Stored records

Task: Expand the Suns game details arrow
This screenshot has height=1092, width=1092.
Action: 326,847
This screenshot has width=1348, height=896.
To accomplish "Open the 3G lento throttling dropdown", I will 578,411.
--
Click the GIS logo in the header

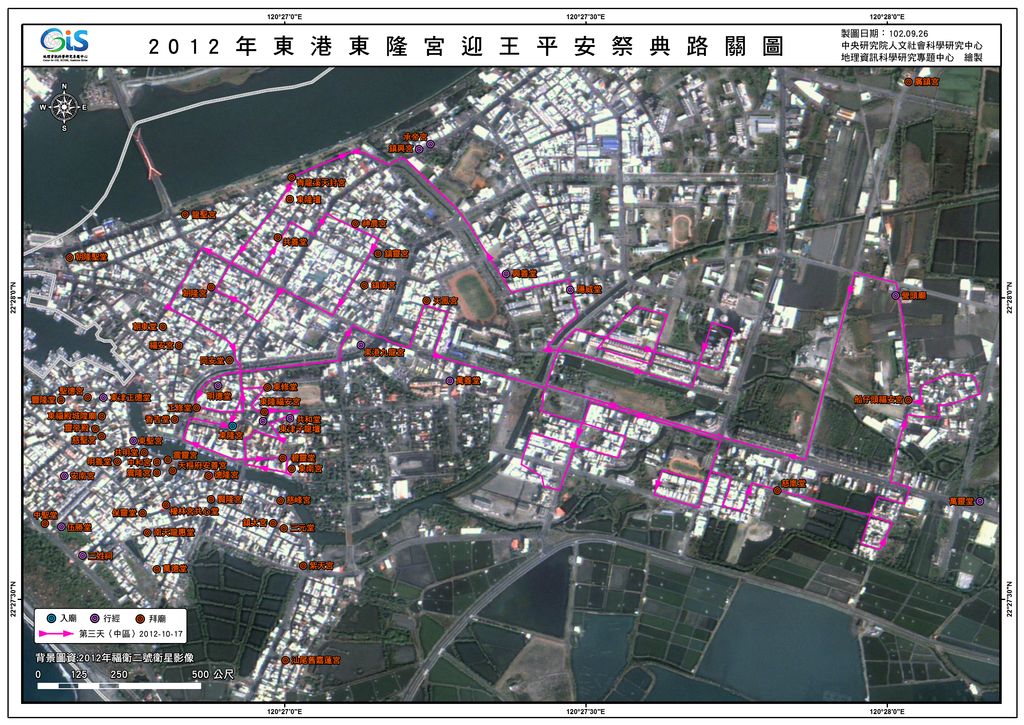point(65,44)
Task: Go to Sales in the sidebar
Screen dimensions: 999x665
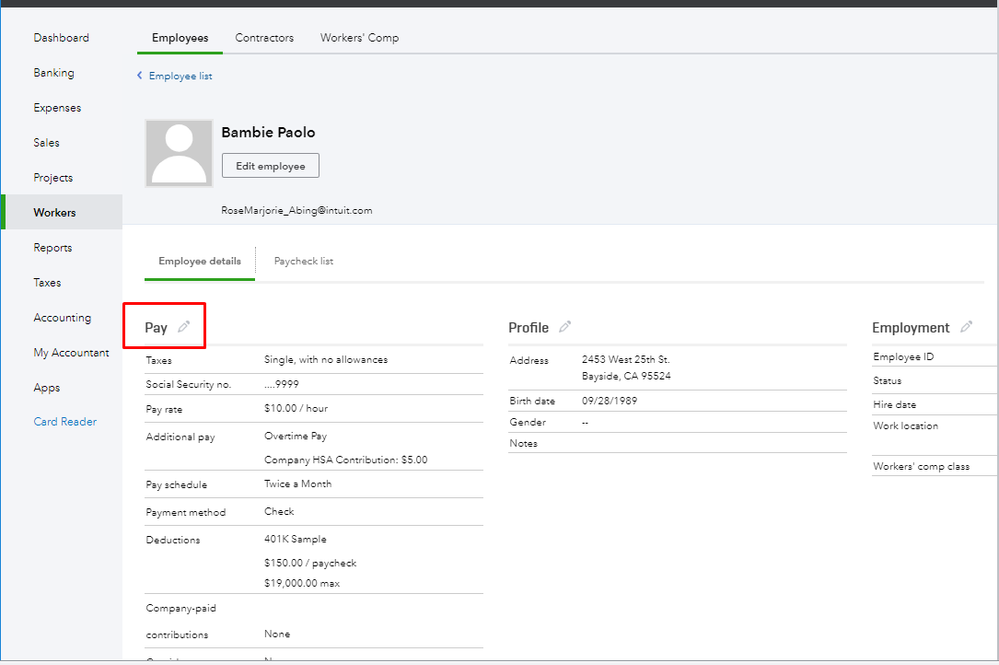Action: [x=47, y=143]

- [EXERCISE BRIEF] Collect every line from the records above that contains the word "Task".

- [WRITTEN SOLUTION]
Task: Expand the Suns game details arrow
Task: Go to Sales in the sidebar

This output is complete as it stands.